(Collected data)
++++
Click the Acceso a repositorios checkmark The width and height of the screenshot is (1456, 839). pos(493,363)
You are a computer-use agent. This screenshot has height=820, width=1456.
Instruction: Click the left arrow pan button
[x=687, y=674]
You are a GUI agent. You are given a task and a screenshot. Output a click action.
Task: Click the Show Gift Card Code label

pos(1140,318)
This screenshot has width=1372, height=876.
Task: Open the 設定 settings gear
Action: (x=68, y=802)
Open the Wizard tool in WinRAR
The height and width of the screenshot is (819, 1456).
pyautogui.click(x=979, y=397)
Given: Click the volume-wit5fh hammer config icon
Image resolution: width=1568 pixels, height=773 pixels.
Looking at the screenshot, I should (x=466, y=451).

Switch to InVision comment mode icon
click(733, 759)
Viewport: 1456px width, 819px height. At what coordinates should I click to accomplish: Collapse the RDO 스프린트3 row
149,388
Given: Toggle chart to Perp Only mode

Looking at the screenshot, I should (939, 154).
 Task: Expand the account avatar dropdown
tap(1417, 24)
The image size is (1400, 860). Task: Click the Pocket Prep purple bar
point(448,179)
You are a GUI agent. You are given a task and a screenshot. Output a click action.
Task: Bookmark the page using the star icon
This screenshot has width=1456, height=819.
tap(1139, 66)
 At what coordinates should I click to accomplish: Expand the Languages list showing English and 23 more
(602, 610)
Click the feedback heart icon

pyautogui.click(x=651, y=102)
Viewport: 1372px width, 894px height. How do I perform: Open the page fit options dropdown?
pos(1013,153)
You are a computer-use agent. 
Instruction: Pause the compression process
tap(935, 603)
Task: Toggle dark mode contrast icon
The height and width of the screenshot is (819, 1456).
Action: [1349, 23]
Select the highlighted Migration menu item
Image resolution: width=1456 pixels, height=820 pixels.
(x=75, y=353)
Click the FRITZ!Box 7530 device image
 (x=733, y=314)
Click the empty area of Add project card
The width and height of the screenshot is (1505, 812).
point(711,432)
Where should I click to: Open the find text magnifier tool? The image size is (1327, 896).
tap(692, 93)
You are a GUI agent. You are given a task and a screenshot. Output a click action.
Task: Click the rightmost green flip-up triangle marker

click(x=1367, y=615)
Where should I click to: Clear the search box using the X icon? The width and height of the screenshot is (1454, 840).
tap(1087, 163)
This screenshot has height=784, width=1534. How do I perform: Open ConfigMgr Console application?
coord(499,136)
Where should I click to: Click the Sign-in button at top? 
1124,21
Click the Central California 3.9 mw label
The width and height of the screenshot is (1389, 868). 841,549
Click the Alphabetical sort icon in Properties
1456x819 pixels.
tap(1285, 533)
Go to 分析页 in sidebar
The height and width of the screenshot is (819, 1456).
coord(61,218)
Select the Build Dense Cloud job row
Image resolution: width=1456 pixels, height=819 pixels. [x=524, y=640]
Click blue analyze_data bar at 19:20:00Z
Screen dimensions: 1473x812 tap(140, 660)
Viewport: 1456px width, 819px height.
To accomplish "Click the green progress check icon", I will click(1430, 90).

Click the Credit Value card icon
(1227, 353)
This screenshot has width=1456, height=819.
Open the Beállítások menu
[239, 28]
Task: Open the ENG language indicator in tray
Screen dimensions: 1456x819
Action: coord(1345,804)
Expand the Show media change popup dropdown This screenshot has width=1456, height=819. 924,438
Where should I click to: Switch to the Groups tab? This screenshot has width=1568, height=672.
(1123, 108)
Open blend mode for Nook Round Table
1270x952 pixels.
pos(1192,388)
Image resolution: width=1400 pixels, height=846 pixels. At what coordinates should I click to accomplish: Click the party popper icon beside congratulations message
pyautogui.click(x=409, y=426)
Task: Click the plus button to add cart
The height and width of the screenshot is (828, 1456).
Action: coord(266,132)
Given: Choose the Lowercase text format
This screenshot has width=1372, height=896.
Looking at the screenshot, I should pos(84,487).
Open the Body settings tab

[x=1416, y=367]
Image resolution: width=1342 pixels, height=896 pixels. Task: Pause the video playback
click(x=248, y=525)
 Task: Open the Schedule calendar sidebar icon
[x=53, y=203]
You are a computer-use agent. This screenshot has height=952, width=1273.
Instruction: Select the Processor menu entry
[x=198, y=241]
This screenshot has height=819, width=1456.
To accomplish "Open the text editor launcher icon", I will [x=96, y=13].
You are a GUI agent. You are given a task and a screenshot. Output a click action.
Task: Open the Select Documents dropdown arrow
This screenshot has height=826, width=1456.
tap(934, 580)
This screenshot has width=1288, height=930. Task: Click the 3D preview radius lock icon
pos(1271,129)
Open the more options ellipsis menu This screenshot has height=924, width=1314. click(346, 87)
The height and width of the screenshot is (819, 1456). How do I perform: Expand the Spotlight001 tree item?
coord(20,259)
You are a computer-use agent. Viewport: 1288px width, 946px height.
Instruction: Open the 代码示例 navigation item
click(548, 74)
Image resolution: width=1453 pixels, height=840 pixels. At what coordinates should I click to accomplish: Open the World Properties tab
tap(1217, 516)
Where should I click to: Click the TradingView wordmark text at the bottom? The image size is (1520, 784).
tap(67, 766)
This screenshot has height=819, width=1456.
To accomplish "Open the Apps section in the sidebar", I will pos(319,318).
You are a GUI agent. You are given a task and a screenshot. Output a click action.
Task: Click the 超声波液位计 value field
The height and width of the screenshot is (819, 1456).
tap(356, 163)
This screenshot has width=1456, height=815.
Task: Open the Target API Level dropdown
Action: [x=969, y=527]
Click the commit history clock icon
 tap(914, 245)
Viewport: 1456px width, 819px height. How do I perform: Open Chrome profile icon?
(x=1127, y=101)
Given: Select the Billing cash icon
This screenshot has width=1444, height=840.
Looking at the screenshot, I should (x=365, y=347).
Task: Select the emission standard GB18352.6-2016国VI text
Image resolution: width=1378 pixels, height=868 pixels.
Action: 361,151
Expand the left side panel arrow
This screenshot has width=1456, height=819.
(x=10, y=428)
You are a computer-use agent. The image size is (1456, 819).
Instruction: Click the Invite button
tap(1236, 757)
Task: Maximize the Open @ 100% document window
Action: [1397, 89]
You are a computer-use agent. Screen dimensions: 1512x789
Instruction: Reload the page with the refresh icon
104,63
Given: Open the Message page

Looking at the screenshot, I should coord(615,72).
++++
Exercise: Return only the exact lines from the opening of the records through the line that contains "Task: Toggle dark mode contrast icon", both included.

Response for this exercise:
Click the Acceso a repositorios checkmark The width and height of the screenshot is (1456, 839). pos(493,363)
You are a computer-use agent. This screenshot has height=820, width=1456.
Instruction: Click the left arrow pan button
[x=687, y=674]
You are a GUI agent. You are given a task and a screenshot. Output a click action.
Task: Click the Show Gift Card Code label

pos(1140,318)
This screenshot has width=1372, height=876.
Task: Open the 設定 settings gear
Action: (x=68, y=802)
Open the Wizard tool in WinRAR
The height and width of the screenshot is (819, 1456).
pyautogui.click(x=979, y=397)
Given: Click the volume-wit5fh hammer config icon
Image resolution: width=1568 pixels, height=773 pixels.
Looking at the screenshot, I should (x=466, y=451).

Switch to InVision comment mode icon
click(733, 759)
Viewport: 1456px width, 819px height. At what coordinates should I click to accomplish: Collapse the RDO 스프린트3 row
149,388
Given: Toggle chart to Perp Only mode

Looking at the screenshot, I should (939, 154).
 Task: Expand the account avatar dropdown
tap(1417, 24)
The image size is (1400, 860). Task: Click the Pocket Prep purple bar
point(448,179)
You are a GUI agent. You are given a task and a screenshot. Output a click action.
Task: Bookmark the page using the star icon
This screenshot has width=1456, height=819.
tap(1139, 66)
 At what coordinates should I click to accomplish: Expand the Languages list showing English and 23 more
(602, 610)
Click the feedback heart icon

pyautogui.click(x=651, y=102)
Viewport: 1372px width, 894px height. How do I perform: Open the page fit options dropdown?
pos(1013,153)
You are a computer-use agent. 
Instruction: Pause the compression process
tap(935, 603)
Task: Toggle dark mode contrast icon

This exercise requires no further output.